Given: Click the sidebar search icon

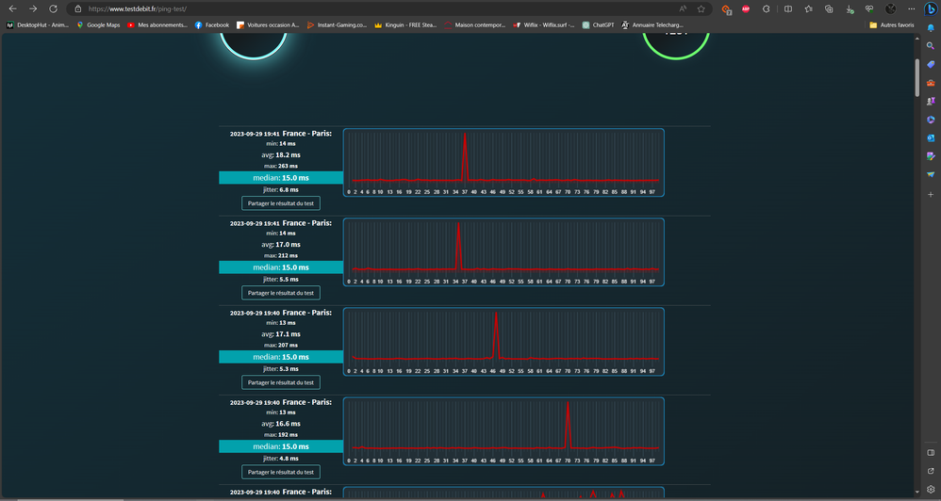Looking at the screenshot, I should click(931, 45).
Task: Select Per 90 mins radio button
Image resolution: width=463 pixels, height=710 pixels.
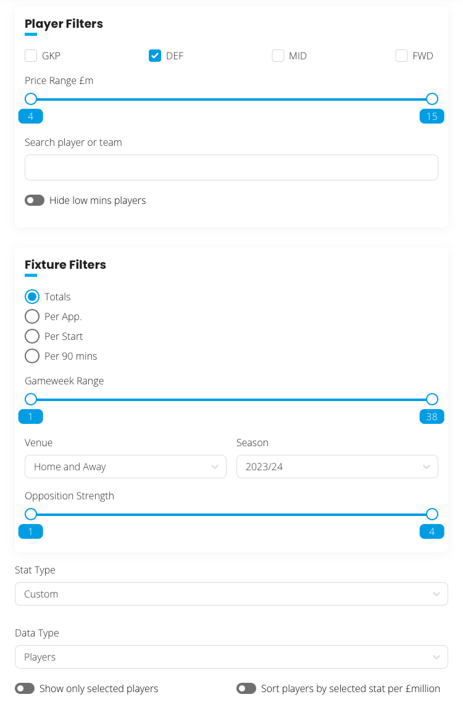Action: pos(31,356)
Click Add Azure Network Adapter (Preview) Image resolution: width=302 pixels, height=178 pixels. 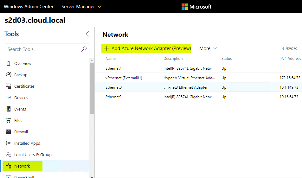coord(147,48)
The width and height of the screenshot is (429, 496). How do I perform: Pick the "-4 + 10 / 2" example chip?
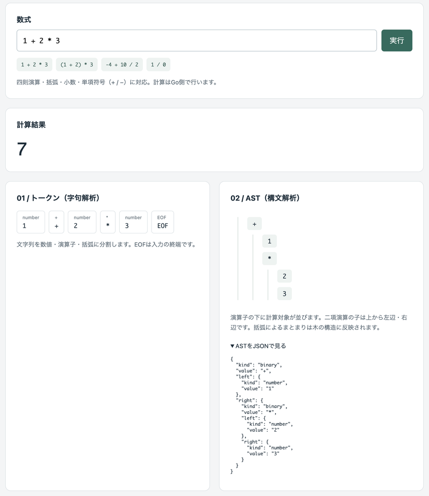tap(122, 64)
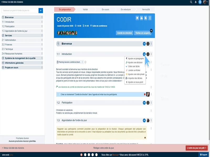The image size is (210, 157).
Task: Open the options menu for 2.1 Administration
Action: (41, 40)
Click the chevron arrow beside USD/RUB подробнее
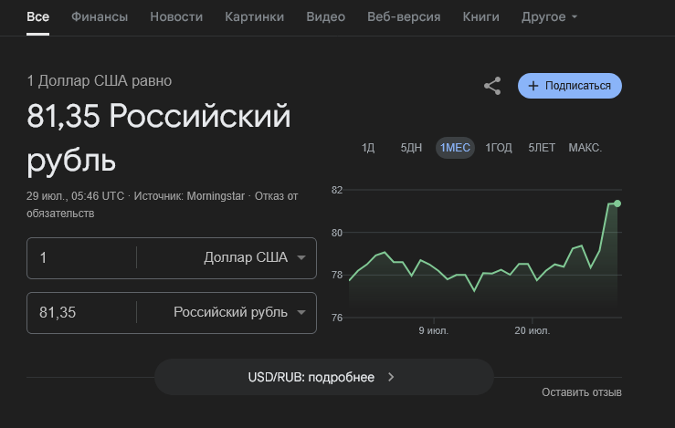 391,377
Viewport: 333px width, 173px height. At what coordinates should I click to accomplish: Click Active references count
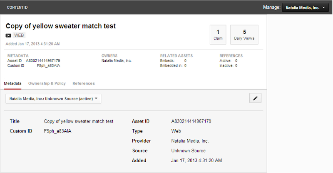(x=236, y=60)
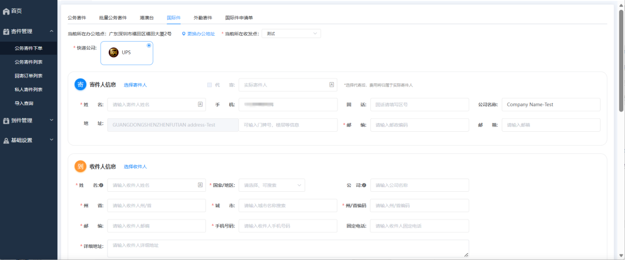Click location pin icon for 更换办公地址
This screenshot has height=260, width=625.
pos(183,34)
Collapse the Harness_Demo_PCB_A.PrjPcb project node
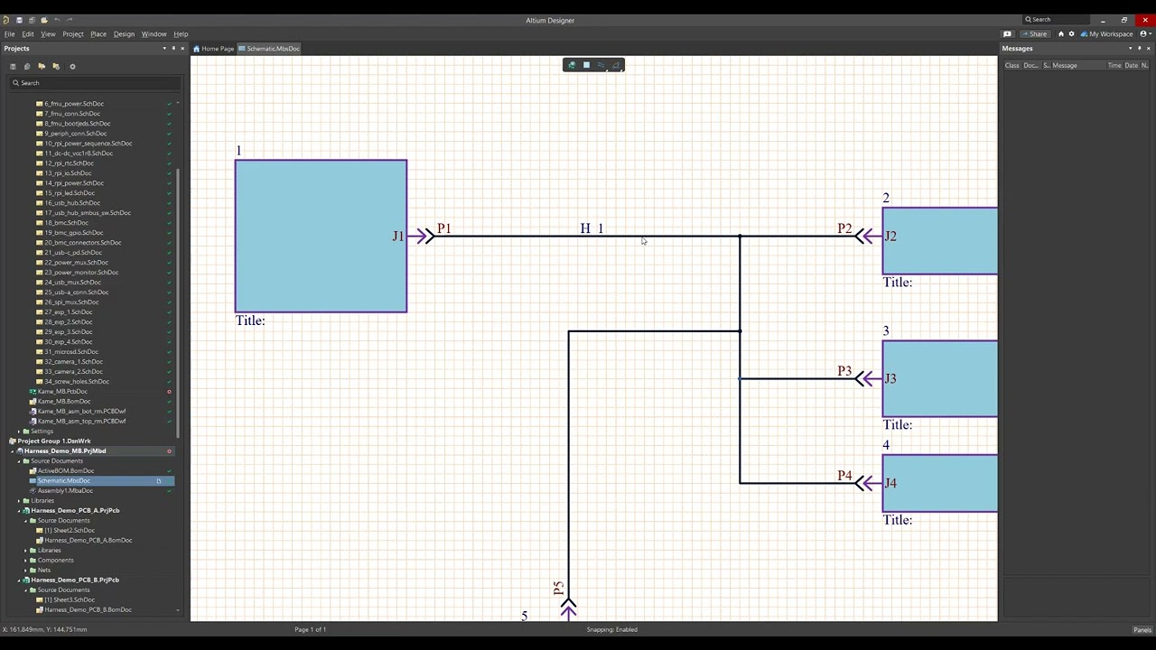This screenshot has width=1156, height=650. [19, 511]
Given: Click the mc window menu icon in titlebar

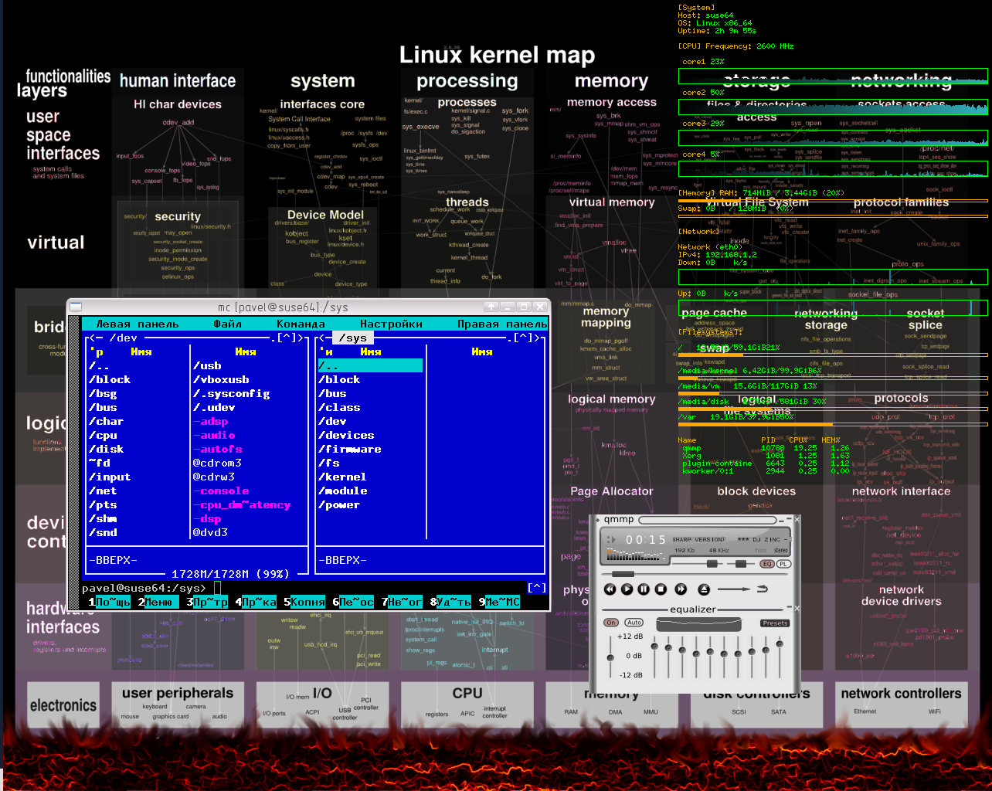Looking at the screenshot, I should coord(76,307).
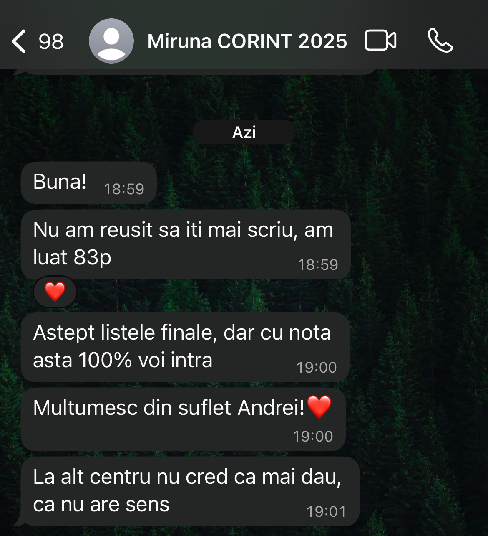Screen dimensions: 488x536
Task: Tap the 19:00 timestamp on Multumesc message
Action: (313, 437)

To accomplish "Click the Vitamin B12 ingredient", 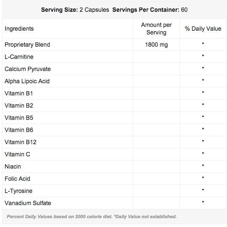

------------------------------------------------------------

_Exercise prompt_
With the pictures left out, transcribe exactly the lines from the line holding "Collapse the Harness_Demo_PCB_A.PrjPcb" through the closing line of the entries.

_Task result_
Collapse the Harness_Demo_PCB_A.PrjPcb project node
This screenshot has width=1156, height=650. [19, 511]
Given: Click the mc window menu icon in titlebar

Looking at the screenshot, I should coord(76,307).
Screen dimensions: 488x536
Task: Tap the 19:00 timestamp on Multumesc message
Action: (313, 437)

To accomplish "Click the Vitamin B12 ingredient", 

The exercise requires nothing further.